In previous times, purchasing power was concentrated inside a narrow range of years: most commercial behavior took place inside a 40 year time span, starting as one graduated from high school and coming to a halt upon retirement. Under these conditions, a one-size-fits-all, mass market visibility plan worked pretty effectively.

Those days are long gone. Consumers today may be a member of one of at least 4 generations, starting with the pre-pubescent teenagers and extending up to the baby boomers. Businesses are targeting themselves to 6 year olds and 76 year olds; obviously each one will require a different approach. Here is a look into each of the 4 groups and what you have to know to appropriately position yourself:

Millenials

The youngest participants in the market, the Millenials were born after the year 1977. Skeptical and amazingly media savvy, this group takes almost nothing on faith. You must prove yourself to them--and quick. More than any additional generation, this group expects an environment of verifiable, instant information.

Millenials respond well to focused, short presentations, short on sales fluff and heavy on benefits. Seminars, educational presentations, as well as speakers who provide real value are going to draw in Millenials.

Brand loyalty, at the same time, is nearly unheard of amongst Millenials. If you have a desire to develop a long-lasting relationship, it'll be one in which you constantly must bring your 'A' game to the table. Repeatedly proving yourself as the leading option for any given transaction will be key to winning this group's approval.

Generation X

Generation Xers were born from 1965 to 1976. This generation was disappointed by public figures, media stars, and personal heros, and thus, learned to rely upon nobody but themselves. They'll expect to work hard for what they own--and they'll expect you to work just as hard for them.

You should expect to spend more time creating relationships with Generation Xers. You are encountering a mindset which, at first, distrusts the majority of things, yet is willing to work with you in order to reach a mutually agreeable point.

A personal connection is critical to this group. They enjoy being recognized as individuals, and will put a lot of emphasis on forming connections with peers and colleagues. It's where your individual staffers must shine: if you do not 'click' with the Generation Xer, you'll lose a sale.

Baby Boomers

What has not already been said about Baby Boomers? The self-obsessed generation examined itself ad infinitum, and declared itself, in the end, to be pretty darn good. Self-motivated and idealistic, Boomers possess a strong passion for individual advancement and career.

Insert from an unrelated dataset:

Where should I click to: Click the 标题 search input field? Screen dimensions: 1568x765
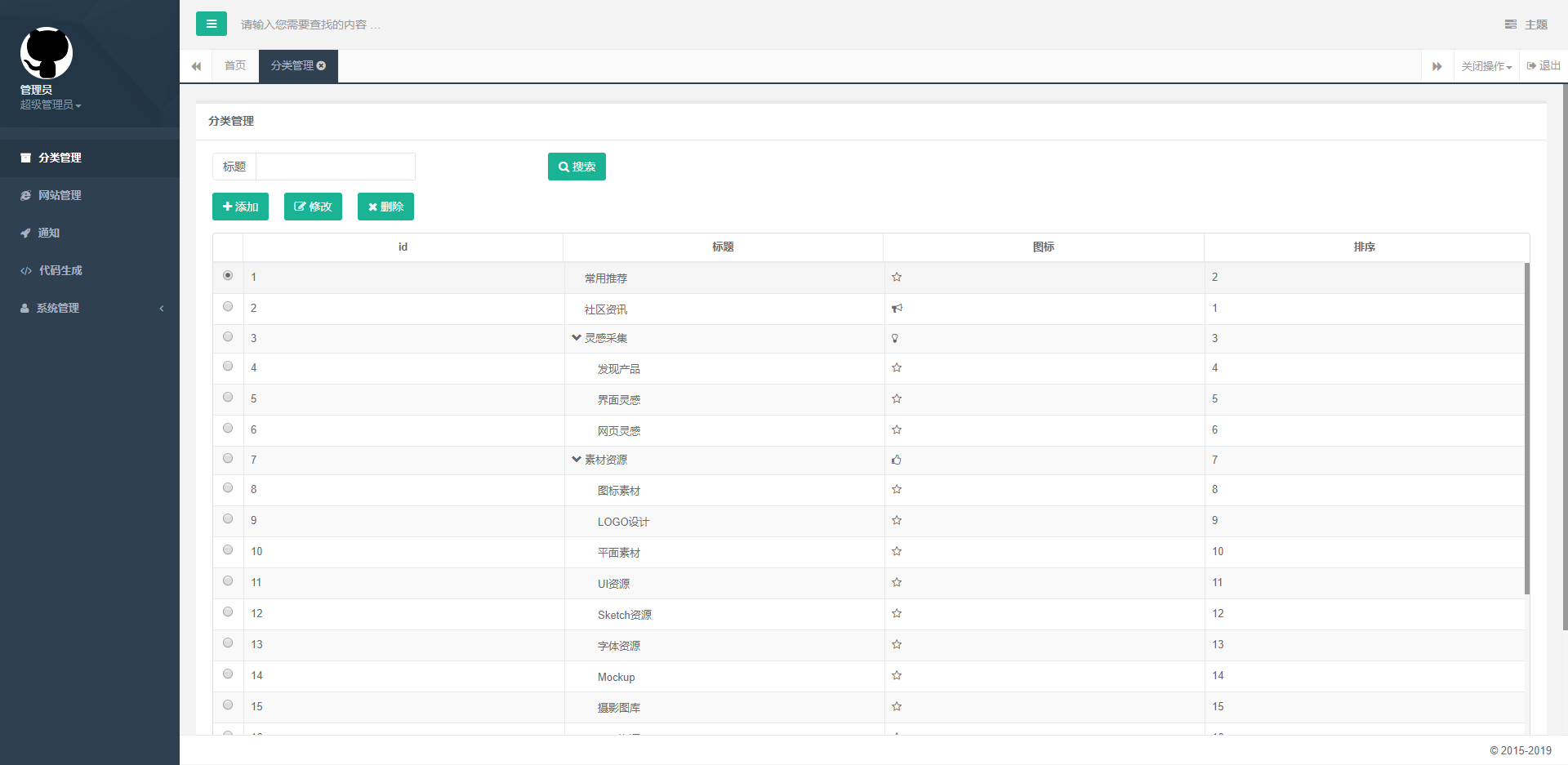tap(335, 167)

Appeal to Baby Boomers with benefits-focused presentations framing the material in terms of how it'll improve individual lives. This group likes to see things in context--where do your services and products fit into the bigger picture? Present the Baby Boomer with the answer to this question, and you will carry the day.

Traditionals

This group slowly is vanishing from the marketplace. Most entered retirement, or seriously are contemplating doing so. Traditionals, born before the end of World War II, value the success of a team over an individual. They're hard working and self-sacrificing, and respond well to authoritarian figures explaining "The Ideal Solution" or "The Best Way" to any challenge.

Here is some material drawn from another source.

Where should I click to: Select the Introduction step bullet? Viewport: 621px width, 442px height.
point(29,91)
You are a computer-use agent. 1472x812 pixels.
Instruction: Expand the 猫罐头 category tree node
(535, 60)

Another generation has an absolute presence in the marketplace, though you are unlikely to witness them wondering around the aisles, just yet. They are too busy playing in recess and studying for 4th grade tests.

It's the exploding 'Tween' marketplace. This group is loosely defined as the years from 8 to 12, and they command spending power. If you are marketing your services/products to attendees who serve this marketplace, it'd be wise to familiarize yourself with this ever-changing, dynamic category. Remember that while they have a good amount of disposable income, at the completion of a day it is their parent's money that is paying for their purchases. Close contact to your consumers and by extension, their consumers, is going to assist you in walking the fine line which ultimately can lead to profitability.

The broad array of viewpoints and ages in today's market is unlike anything ever experienced. Savvy exhibitors will familiarize themselves with the generations who are most interested in their services and products and do everything they can to appropriately present themselves.